Qt, the cross-platform (Windows, Linux, Mac OS X) application and UI (user interface) framework, is available in version 4.8.0. You can download Qt 4.8.0 from this page.
Among the new features, there is the threaded OpenGL support. Here are some interesting details about how OpenGL is used in Qt 4.8.0:
Depending on your driver and GPU, the call to swapBuffers() can sometimes be an expensive function call (especially on embedded processors). In many cases, this is the function that tells the GPU to take all of your render commands and execute them to render the current frame. If this operation is synchronous then your main thread is blocked while the GPU is doing its thing. That’s unfortunate because your current thread has much better things to do than wait for the GPU. For example, it could return to the event loop and process some user input, network traffic or advance the next scene of an animation. The solution to this in 4.8 is to have a separate thread whose sole purpose in life is to wait for the GPU by calling swapBuffers. In practice you would render everything as normal in your main thread, but instead of calling swapBuffers(), you would call doneCurrent() on the current GL context. You would then notify the swapping thread that you have finished rendering and it would call makeCurrent() to make the context active and then call swapBuffers(). The swapping thread should then call doneCurrent() and notify the main thread that it has finished.

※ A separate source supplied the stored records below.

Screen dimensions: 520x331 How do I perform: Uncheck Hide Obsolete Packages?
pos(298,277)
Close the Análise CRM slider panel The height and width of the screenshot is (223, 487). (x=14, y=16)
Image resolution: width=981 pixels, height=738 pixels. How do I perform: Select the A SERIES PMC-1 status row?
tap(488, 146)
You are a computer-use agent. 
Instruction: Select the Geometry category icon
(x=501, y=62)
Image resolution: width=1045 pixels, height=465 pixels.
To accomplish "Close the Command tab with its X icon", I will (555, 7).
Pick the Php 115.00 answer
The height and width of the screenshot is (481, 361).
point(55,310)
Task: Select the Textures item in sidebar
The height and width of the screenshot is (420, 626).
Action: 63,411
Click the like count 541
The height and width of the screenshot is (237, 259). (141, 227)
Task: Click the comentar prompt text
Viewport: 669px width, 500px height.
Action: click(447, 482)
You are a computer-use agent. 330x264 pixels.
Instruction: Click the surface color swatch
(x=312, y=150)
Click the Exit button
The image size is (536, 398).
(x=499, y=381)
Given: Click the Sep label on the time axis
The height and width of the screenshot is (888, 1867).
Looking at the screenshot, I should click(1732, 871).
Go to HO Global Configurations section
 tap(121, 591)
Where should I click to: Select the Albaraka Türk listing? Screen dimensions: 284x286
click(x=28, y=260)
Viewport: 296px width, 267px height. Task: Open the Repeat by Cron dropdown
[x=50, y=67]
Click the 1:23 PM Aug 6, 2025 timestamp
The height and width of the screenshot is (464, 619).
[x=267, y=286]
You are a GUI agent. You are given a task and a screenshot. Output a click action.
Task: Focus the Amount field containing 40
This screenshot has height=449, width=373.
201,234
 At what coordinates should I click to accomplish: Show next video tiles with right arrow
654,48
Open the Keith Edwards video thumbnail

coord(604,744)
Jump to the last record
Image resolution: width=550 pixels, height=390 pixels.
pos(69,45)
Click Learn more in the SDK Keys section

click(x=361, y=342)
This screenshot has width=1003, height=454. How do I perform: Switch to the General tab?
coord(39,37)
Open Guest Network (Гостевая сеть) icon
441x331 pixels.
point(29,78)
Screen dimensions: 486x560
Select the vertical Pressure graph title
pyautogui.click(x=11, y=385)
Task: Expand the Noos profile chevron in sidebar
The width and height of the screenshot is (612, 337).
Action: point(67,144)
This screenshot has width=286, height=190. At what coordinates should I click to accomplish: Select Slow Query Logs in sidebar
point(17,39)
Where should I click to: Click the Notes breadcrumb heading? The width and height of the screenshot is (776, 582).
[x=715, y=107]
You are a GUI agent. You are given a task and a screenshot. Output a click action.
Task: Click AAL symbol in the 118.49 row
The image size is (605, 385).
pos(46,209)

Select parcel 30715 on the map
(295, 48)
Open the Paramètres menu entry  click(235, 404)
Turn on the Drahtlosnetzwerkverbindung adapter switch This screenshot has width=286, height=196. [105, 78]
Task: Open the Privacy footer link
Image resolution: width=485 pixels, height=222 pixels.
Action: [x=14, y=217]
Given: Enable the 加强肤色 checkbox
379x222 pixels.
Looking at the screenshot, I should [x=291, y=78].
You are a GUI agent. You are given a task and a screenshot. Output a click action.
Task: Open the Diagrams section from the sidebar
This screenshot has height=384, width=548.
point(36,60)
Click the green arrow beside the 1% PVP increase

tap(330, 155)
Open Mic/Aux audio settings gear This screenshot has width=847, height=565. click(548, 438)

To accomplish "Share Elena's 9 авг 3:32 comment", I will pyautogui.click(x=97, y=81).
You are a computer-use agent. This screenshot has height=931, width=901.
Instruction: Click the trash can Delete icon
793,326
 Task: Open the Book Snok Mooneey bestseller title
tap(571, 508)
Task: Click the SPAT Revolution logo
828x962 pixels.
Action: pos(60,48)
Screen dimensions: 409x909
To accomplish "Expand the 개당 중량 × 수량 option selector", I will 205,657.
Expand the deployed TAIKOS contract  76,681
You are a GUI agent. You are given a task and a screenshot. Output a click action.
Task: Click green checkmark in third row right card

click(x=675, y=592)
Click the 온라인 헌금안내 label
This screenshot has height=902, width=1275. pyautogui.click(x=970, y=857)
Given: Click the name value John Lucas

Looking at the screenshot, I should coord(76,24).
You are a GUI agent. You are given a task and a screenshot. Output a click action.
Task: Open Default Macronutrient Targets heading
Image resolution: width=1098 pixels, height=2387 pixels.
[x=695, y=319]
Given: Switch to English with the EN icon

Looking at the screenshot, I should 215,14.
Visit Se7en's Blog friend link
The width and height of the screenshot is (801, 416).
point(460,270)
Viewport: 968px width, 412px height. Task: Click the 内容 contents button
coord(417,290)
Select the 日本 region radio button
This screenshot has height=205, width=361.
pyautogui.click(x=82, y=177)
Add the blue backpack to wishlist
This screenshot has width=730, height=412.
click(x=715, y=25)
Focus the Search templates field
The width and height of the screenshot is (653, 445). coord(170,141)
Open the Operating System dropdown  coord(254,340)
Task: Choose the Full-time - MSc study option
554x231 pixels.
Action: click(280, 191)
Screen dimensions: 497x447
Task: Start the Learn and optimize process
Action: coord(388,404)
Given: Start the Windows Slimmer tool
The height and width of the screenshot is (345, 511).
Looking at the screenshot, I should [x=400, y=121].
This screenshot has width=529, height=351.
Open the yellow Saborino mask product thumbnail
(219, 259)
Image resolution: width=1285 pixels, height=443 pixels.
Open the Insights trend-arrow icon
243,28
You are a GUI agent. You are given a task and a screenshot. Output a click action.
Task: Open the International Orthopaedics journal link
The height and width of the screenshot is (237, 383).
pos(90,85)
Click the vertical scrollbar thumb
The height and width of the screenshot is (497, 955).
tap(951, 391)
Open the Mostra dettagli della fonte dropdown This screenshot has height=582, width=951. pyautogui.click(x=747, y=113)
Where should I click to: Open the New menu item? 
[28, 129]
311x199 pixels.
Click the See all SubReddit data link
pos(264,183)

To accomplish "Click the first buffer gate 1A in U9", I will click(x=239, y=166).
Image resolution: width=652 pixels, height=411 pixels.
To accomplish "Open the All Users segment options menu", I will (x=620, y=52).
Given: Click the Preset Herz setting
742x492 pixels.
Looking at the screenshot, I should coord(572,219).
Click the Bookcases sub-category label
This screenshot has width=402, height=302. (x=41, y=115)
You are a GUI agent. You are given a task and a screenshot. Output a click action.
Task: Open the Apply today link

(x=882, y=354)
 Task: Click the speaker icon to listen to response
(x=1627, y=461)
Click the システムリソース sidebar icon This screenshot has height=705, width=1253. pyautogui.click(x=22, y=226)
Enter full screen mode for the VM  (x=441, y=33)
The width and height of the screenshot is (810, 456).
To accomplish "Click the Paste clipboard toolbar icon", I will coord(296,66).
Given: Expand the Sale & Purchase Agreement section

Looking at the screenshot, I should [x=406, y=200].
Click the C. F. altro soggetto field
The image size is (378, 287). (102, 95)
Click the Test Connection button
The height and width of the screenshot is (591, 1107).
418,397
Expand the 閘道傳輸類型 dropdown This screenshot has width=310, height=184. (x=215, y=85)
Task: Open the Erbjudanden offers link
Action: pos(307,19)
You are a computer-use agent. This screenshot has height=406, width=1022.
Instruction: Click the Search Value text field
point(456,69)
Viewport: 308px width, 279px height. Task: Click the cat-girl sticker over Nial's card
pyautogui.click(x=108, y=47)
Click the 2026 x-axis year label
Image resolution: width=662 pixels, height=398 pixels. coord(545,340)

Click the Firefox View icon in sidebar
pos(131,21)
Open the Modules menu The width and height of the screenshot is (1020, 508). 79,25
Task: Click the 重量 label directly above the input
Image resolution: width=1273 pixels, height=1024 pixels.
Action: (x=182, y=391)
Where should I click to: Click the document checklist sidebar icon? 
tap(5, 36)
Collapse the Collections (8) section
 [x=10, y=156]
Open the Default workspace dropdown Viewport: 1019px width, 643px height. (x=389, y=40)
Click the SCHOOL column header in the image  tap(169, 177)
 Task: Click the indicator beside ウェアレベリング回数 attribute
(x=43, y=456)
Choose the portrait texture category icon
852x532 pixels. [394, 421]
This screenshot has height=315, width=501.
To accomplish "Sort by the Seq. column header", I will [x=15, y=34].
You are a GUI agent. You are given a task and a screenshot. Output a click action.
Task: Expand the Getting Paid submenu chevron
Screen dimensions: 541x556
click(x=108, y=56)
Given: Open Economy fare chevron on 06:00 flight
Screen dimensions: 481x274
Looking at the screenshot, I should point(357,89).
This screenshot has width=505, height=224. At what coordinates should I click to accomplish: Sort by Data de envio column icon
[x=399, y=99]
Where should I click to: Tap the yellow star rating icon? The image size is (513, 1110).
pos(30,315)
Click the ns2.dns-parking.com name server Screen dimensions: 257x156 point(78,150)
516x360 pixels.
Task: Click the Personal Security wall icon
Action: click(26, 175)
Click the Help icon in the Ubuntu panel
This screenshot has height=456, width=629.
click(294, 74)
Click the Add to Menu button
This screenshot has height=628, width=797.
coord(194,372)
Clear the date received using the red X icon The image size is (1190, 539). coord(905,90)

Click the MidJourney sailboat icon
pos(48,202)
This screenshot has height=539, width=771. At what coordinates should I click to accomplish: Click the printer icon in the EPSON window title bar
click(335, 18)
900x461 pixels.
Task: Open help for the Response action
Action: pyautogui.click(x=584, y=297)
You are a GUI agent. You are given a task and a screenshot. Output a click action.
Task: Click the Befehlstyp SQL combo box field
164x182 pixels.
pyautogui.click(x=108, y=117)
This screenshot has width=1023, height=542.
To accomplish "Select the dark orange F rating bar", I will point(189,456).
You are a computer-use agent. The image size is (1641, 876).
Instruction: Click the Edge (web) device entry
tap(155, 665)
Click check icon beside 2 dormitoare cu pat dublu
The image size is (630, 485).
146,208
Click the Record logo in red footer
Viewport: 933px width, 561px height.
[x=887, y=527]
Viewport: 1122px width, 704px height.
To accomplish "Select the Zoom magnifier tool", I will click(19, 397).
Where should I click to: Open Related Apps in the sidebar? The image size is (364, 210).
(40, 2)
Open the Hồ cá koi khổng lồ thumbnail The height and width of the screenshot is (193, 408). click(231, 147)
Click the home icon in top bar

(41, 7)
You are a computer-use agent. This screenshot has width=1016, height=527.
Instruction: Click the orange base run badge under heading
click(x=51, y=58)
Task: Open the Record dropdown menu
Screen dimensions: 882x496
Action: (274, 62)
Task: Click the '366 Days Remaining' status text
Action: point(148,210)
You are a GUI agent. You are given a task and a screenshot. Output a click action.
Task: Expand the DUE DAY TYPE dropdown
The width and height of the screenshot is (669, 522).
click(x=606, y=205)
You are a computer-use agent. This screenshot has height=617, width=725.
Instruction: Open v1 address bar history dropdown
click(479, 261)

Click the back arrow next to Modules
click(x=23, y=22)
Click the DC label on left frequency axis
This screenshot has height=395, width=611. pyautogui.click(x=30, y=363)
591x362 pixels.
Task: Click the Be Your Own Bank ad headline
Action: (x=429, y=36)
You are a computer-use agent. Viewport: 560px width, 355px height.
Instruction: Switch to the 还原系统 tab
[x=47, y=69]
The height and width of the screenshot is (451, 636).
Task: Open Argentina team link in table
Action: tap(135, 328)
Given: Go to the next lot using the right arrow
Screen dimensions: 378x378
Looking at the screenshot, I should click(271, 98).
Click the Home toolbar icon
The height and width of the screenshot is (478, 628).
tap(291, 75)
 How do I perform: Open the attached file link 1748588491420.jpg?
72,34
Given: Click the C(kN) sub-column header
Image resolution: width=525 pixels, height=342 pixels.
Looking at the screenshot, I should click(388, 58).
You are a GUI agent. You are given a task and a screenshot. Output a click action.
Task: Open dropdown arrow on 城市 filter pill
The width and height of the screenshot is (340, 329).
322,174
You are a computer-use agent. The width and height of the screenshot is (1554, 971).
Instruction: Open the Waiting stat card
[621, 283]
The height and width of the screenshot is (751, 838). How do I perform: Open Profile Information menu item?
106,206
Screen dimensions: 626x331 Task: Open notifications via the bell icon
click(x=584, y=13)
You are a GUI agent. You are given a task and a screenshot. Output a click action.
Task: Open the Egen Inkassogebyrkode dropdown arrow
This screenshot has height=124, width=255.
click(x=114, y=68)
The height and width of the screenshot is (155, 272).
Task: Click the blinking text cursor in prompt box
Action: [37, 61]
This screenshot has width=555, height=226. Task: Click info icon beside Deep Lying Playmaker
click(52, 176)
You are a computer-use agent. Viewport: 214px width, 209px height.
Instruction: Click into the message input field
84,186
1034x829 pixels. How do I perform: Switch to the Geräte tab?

Uploading many (or large) textures is typically an expensive operation because of the amount of data being pushed to the GPU. Again, this is one of those operations that can unnecessarily block your main thread. In 4.8 you can solve this problem by creating a pair of shared QGLWidgets. One of the widgets is made current in a separate thread, but is never made visible on screen. The main thread informs the uploading thread which images to upload and the uploading thread simply calls bindTexture() on each of these images and then notifies the main thread when each one has finished so it can be drawn to screen.
It would be nice if they introduced the asynchronous job queue API from OpenCL into OpenGL.
Would save the need for manual threading.
Well said Leith, my thought exactly.
Oh you mean something that Direct3D 11 has introduced more than two years ago?